[GIVEN INFORMATION]:
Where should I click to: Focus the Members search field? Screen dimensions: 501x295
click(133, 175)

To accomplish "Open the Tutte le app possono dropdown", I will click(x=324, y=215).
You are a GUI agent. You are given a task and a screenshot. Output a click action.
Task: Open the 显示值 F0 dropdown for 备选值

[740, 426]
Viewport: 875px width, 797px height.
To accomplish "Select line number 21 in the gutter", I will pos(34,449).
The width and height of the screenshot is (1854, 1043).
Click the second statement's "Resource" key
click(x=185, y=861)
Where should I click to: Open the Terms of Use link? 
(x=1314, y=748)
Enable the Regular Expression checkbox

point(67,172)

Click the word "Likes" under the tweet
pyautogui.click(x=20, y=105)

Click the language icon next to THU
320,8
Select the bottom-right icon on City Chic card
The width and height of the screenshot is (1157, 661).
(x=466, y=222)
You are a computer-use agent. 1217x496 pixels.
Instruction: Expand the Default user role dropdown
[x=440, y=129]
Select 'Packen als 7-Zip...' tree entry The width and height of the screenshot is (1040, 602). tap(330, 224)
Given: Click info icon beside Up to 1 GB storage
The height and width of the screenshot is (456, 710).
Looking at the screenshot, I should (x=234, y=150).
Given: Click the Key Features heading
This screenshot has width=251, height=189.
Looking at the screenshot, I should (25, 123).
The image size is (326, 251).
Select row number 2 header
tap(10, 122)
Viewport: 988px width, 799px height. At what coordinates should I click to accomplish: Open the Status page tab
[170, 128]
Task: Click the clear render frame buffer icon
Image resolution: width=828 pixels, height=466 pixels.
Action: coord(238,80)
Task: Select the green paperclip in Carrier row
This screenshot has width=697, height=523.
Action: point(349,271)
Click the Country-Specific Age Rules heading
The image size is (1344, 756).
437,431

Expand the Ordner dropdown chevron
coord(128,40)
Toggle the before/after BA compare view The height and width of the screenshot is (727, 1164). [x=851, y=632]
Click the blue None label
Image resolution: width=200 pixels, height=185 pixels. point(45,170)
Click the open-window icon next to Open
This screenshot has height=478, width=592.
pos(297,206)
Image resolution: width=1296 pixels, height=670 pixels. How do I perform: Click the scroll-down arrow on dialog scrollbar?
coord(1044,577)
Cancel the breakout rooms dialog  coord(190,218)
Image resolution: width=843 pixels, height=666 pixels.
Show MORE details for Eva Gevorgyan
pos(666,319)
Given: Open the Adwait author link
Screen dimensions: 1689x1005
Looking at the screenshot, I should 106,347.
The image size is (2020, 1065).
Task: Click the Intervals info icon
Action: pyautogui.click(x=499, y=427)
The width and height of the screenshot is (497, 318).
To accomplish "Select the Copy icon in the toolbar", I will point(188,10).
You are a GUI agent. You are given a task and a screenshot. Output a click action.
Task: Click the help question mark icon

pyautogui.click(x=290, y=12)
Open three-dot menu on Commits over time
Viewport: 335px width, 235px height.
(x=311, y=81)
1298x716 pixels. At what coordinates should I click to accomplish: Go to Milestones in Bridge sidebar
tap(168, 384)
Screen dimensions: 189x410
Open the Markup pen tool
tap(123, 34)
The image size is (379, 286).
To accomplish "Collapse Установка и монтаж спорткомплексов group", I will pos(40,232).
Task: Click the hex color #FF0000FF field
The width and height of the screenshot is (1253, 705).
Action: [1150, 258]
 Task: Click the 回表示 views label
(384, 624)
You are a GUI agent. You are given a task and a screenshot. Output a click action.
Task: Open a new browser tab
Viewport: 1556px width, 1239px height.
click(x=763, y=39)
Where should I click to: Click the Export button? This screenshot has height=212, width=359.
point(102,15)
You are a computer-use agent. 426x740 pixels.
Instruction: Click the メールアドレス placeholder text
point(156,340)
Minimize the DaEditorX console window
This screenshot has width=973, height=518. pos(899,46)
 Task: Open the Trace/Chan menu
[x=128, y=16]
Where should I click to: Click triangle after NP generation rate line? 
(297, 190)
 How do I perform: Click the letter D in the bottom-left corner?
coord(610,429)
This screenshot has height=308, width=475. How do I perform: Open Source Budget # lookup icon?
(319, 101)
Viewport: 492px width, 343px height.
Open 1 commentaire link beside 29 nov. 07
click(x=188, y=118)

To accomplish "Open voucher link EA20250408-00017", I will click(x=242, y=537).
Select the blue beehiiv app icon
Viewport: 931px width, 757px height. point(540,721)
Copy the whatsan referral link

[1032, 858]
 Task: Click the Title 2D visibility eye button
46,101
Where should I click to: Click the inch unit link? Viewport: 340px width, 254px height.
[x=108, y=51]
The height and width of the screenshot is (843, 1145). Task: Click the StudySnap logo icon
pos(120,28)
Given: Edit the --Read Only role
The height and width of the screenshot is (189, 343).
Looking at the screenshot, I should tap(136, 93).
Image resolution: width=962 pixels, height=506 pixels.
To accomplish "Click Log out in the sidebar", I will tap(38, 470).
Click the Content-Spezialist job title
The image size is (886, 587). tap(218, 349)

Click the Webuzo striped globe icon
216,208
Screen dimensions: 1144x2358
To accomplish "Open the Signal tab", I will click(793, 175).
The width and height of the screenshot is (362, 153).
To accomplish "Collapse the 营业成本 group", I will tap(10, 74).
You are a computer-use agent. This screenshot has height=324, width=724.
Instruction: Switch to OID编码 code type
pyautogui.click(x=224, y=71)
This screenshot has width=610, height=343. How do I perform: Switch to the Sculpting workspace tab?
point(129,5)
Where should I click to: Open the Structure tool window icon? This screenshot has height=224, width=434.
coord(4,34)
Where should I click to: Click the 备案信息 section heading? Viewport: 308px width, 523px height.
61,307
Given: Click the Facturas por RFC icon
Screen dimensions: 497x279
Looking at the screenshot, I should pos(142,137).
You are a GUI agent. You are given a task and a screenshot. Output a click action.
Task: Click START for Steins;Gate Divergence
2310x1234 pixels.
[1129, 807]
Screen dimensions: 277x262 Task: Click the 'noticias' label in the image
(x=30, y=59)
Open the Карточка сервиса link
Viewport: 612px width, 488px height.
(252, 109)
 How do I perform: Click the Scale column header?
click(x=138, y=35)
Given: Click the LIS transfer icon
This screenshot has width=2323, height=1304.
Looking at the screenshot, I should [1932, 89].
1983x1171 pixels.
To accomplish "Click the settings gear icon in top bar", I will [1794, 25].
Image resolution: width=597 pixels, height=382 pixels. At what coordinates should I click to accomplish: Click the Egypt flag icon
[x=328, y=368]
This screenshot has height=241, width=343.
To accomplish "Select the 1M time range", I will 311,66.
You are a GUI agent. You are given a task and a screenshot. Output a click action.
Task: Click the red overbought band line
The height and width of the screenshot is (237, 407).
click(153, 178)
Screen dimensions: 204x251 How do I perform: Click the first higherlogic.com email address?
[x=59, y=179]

[DESCRIPTION OF THE TASK]: In the records above, take the lines beginning with the one that contains "Given: Click the LIS transfer icon" and continuing through the one that contains "I will 311,66.". Change "Egypt" to "Kenya", keep everything else identical, and give back only those lines.

[CORRECT ANSWER]:
Given: Click the LIS transfer icon
This screenshot has width=2323, height=1304.
Looking at the screenshot, I should [1932, 89].
1983x1171 pixels.
To accomplish "Click the settings gear icon in top bar", I will [1794, 25].
Image resolution: width=597 pixels, height=382 pixels. At what coordinates should I click to accomplish: Click the Kenya flag icon
[x=328, y=368]
This screenshot has height=241, width=343.
To accomplish "Select the 1M time range", I will 311,66.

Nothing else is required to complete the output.